We originally planned to spend our 24th anniversary at a beautiful lakeside hotel in Mount Dora, a quaint little town north of Orlando, but my husband aggravated his two herniated discs while golfing and lost a week of work. Like most independent contractors, he has no workmen’s comp or disability insurance, so we canceled the trip. I am not sure either one of those plans would cover a golf injury as he is not Tiger Woods.
I often say I married fun. Years later, I would sometimes add the caveat, fun doesn’t pay the bills. However, your best friend will help you through the bad times. And there will be bad times. Marriage is a long and winding road.
We were home for the anniversary weekend. We share a common wanderlust, a constant need for adventure and new things. So we chose to start the weekend at a gas station a friend had told us about. He said they have the best tacos he’s ever eaten. This is the kind of thing Rich and I love. We are on it, like ten year olds planning a trip to Disney World.
It’s way out west, close to where civilization ends and the Everglades begin. The land opens up out here. The concrete gives way to tree farms; acres and acres of palm trees in neat, uniform rows that flash before your eyes as you drive by, like one of those flip books you’d get in a gum ball machine when you were a kid.
The place is frequented by masons, stone layers, and landscapers. Lots of landscapers. You see them everywhere in South Florida.
It takes a lot of manpower to tame the relentless jungle. They come from Guatemala, Nicaragua, Puerto Rico, Mexico, and other Spanish speaking countries. I see them working on the 4th of July, Sundays, Father’s Day, rain or shine, on ninety-eight degree days in the summer. And this is where they come on Friday for tacos and beer. Pay Day.
They also might pick up a few of those hats they always wear to protect themselves from the relentless sun. I am always amazed at them toiling in the summer heat, wearing long sleeves and pants while I am soaked halfway through my walk, wearing a sleeveless T-shirt and shorts, slathered in sunscreen that is dripping into my eyes and making them sting.
There aren’t many tables at the gas station. Everyone tailgates off the back of their trucks. The parking lot is full of trucks but we arrived in my old Hyundai. We get the beach chairs out of the trunk and head into the gas station.
I am the only female on the property. The tacos have already sold out. We order taquitos, fried chicken, beans and rice, along with a six pack of Modelo to wash it all down, and join the festivities in the parking lot. The hard packed dirt is a mosaic of discarded beer bottle caps.
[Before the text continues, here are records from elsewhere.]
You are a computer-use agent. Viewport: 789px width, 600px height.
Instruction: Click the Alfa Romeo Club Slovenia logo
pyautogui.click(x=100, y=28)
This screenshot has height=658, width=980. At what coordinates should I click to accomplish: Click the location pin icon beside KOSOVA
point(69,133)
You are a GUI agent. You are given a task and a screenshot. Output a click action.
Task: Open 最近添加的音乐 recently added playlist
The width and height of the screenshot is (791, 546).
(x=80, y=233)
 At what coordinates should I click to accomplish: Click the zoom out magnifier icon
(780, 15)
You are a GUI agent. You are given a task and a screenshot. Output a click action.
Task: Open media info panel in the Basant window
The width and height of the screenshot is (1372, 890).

We are disappointed about the taco shortage and vow to return earlier next time, around 4:30. The patrons at Peanuts Country Store and Gas Station start their days early, around six or seven in the morning. They drive from as far away as Lake Worth, Hialeah, and Dania Beach to the mansions along the shore or the gated communities not far from here. On the drive home, Rich pointed out the neighborhood where he is painting ceilings in a nine million dollar home. Yes, I said nine million. That is not a typo. And he was back at work this week, but his back is killing him.
We finished our meal and it was only seven o’clock. One mile from the gas station is a beautiful new outdoor mall where restaurants line a lovely promenade and high end stores cater to the wealthy communities that continue to multiply like rabbits. Where is all this money coming from and how can I get some?
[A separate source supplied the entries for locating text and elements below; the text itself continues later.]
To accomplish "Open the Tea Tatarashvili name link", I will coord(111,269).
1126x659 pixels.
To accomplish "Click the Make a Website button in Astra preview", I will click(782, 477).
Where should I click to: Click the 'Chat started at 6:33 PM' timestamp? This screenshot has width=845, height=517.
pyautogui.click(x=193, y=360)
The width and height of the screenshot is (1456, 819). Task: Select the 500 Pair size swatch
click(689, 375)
A dance troupe is putting on a show in front of an enormous multi-plex; a combo movie theater/bowling alley/grill. They are women in their forties and fifties and they really know how to move. Their husbands watch the performance, smiling and recording the show on their cell phones. I find this little vignette very romantic.
Rich is circling the parking lot looking for a space. He doesn’t succeed and complains that he’d rather not walk, his back is now killing him, so we continue on through the Florida night, passing through the ever-changing diaspora. Traveling just one mile brings you to a different world. Different languages, religions, bank accounts.
Somehow we end up at Friendly’s because Rich asked “Ice Cream?” and I replied, “Yes.” I never say no to ice cream. Friendly’s is a bit of nostalgia from our homeland. The Northeast, where people eat more ice cream than anywhere else in the country despite the four feet of snow and the impending snowstorm on the way. The place is full of older retirees, snowbirds wearing Red Sox caps and Patriots T-shirts.
Twenty-four years of marriage and this is what it comes down to.